Changes in hospital and anxiety depression scores [up to 13 weeks]
The Hospital Anxiety and Depression Scale (HADS) was used to evaluate the psychological distress of study participants.This questionnaire consists of 14 items subdivided in two subscales for the assessment of anxiety or depression. The total score is used as a measure of general psychological distress. The minimum score is 0 and the maximum score is 21. A score > 8 on respective subscales indicates a significant level of anxiety or depression.
Changes in perceived stress scale scores [Up to 13 weeks]
The perceived stress scale (PSS) consists of 10 items, including a number of direct questions about current levels of experienced stress. The respondent answers how often a certain emotion has been present during the past month. PSS scores are obtained by reversing responses (e.g., 0 = 4, 1 = 3, 2 = 2, 3 = 1 & 4 = 0) to the four positively stated items (items 4, 5, 7, & 8) and then summing across all scale items. Each item is rated on a 5-point scale ranging from never (0) to almost always (4). The questions in this scale ask about the responders feelings and thoughts during the last month.
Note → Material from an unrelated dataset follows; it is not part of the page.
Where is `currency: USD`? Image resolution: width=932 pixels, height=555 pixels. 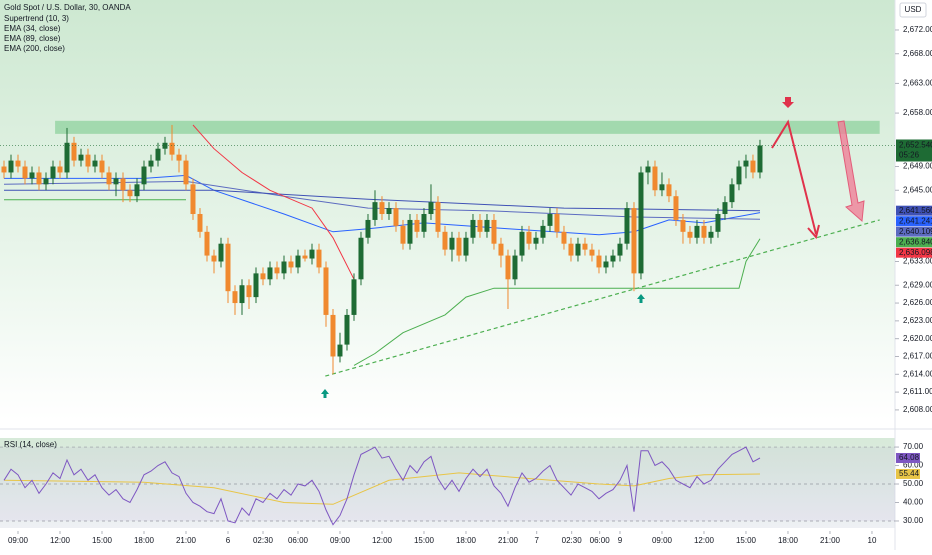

In each case the questionnaire requires the respondent to indicate by circling how often they felt or thought a certain way.
Changes in quality of life questionnaire scores [Up to 13 weeks]
The EuroQol 5D-5L (EQ-5D-5L) tool consists of two parts; 5Q-5D, which includes 5 items related to wellbeing and function (mobility, self-care, usual activities, pain/discomfort and anxiety/ depression) and the visual analogue scale, 5Q-5D-VAS, ranging from 0 to 100.

Eligibility Criteria

Criteria

Ages Eligible for Study:

55 Years and Older

Sexes Eligible for Study:

All

Accepts Healthy Volunteers:

Yes

Elderly with gastrointestinal symptoms

Inclusion Criteria:

Informed consent signed by study participant
Age >55 years
Scoring above 2 on the dimensions for diarrhoea and constipation on the Gastrointestinal symptoms rating scale (GSRS)
Mentally and physically fit to complete questionnaires during the study period

Exclusion Criteria:

Known or genic gastrointestinal diseasewith strictures, malignance's and ischemia.
Inflammatory bowel diseases (IBD)
Participation in other clinical trials in the past three months.
Intake of medications know to change the inflammatory status (i.e proton pump inhibitors, antibiotic, anti-inflammtory medication (including NSAIDs)

Healthy controls

Inclusion Criteria:

Age ≥ 18 years
Informed consent signed by the study participant
Mentally and physically fit to complete questionnaires during the study period

Exclusion Criteria:

Previous abdominal surgery
A hypertonic condition demanding medical treatment
Diagnosed psychiatric disease
Lactose intolerance
Usage of medical prescribed medications, expect oral contraceptives, during the 14 days preceding study start
Premenstrual syndrome
Pregnant or breast feeding
Known or genic gastrointestinal disease, with strictures, malignance's and ischemia.
Inflammatory bowel diseases (IBD)
Participation in other clinical trials in the past three months.